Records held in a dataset

+--

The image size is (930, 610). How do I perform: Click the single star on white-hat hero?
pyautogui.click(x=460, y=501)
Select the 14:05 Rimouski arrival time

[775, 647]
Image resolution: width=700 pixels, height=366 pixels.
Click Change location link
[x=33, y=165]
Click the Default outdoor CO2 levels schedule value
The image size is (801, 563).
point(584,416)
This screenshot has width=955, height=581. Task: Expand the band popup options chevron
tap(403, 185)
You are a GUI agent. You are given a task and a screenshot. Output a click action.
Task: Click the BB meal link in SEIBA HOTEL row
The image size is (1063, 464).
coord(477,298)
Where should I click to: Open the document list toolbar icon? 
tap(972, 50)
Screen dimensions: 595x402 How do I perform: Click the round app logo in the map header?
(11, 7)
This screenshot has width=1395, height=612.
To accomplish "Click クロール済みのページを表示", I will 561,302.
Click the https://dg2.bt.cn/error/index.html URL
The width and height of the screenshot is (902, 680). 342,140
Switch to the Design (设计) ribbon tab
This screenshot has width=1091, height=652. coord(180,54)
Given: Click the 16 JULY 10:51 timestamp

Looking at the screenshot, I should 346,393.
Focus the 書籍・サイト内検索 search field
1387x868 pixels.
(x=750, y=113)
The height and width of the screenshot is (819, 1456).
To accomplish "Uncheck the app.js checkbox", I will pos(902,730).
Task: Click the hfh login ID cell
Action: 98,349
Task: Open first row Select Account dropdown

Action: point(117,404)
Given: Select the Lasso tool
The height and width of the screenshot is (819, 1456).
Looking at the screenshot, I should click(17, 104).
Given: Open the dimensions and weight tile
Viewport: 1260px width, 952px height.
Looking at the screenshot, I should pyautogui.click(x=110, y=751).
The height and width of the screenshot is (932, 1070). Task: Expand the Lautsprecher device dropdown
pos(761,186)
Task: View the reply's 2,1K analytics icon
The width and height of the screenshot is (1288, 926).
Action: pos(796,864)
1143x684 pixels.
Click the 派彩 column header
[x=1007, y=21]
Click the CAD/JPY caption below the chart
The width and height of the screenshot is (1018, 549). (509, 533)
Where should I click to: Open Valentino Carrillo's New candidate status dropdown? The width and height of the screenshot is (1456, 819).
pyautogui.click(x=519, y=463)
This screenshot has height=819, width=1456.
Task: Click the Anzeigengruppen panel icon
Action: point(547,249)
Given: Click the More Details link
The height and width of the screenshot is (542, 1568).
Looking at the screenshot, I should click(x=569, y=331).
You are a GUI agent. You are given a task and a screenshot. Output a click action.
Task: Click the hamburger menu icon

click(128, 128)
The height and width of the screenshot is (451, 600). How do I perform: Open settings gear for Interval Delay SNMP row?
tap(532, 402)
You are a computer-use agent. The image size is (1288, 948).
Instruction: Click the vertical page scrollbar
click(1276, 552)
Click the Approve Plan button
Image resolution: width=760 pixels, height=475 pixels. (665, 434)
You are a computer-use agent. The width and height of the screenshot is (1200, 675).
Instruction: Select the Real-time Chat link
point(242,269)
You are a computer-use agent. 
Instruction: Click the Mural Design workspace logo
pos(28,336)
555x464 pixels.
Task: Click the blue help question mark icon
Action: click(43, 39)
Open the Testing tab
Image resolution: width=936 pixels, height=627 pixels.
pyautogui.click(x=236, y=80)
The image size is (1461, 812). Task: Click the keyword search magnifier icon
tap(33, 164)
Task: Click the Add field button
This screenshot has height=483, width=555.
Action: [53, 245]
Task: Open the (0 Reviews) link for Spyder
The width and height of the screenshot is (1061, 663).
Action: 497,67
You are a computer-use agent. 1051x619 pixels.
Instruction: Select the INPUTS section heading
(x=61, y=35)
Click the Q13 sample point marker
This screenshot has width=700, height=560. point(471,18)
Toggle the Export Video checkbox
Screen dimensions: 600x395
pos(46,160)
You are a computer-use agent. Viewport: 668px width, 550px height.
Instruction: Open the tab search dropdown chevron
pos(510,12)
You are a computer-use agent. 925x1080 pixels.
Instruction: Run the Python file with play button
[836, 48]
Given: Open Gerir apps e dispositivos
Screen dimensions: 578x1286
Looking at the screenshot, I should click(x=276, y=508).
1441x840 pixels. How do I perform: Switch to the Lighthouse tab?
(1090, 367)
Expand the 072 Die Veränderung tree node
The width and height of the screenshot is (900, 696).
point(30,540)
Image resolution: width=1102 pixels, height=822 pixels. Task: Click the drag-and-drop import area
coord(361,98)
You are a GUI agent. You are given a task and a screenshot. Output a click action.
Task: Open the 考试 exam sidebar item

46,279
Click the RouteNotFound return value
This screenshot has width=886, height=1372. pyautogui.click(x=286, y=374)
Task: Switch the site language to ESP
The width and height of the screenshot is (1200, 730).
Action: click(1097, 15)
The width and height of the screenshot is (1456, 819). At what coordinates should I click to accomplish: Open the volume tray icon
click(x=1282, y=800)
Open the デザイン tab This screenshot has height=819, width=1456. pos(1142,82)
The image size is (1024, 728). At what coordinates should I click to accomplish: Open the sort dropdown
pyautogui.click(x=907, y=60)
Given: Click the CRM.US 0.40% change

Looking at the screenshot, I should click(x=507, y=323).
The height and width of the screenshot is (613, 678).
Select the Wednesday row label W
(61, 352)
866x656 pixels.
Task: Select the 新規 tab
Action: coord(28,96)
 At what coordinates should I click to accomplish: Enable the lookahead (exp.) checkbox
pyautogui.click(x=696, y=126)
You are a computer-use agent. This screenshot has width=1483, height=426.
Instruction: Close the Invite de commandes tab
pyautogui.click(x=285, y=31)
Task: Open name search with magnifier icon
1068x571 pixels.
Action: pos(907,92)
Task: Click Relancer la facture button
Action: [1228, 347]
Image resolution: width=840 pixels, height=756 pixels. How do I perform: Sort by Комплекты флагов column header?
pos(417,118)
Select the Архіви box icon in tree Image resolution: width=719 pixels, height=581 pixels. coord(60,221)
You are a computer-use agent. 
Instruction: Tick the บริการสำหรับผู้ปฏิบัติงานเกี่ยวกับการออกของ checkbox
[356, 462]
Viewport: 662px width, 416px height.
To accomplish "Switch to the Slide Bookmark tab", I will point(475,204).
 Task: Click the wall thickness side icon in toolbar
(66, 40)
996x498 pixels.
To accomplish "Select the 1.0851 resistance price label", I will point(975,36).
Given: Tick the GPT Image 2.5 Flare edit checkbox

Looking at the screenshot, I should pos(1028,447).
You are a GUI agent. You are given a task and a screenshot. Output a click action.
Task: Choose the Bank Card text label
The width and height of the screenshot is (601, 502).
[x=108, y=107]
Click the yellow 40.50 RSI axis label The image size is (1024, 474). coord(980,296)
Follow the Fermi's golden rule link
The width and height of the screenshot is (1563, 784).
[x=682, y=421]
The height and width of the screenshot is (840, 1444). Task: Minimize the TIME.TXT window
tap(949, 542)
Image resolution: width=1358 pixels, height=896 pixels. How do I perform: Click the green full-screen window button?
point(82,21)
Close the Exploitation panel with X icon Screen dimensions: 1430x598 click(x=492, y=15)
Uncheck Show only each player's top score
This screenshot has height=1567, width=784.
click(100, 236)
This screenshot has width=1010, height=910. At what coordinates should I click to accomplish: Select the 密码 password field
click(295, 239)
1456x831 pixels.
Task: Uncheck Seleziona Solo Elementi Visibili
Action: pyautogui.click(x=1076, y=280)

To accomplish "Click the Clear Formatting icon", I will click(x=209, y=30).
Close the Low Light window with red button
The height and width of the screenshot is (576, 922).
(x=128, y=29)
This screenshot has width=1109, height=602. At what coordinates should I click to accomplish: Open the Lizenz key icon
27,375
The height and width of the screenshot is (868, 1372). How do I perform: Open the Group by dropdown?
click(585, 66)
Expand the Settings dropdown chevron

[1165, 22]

+--

◆ WHAT YOU HAVE TO DO:
Return the lines of the material from the line with "Given: Click the More Details link" to the line with "tap(532, 402)", both included, exactly as they appear.

◆ WRITTEN RESPONSE:
Given: Click the More Details link
The height and width of the screenshot is (542, 1568).
Looking at the screenshot, I should click(x=569, y=331).
You are a GUI agent. You are given a task and a screenshot. Output a click action.
Task: Click the hamburger menu icon

click(128, 128)
The height and width of the screenshot is (451, 600). How do I perform: Open settings gear for Interval Delay SNMP row?
tap(532, 402)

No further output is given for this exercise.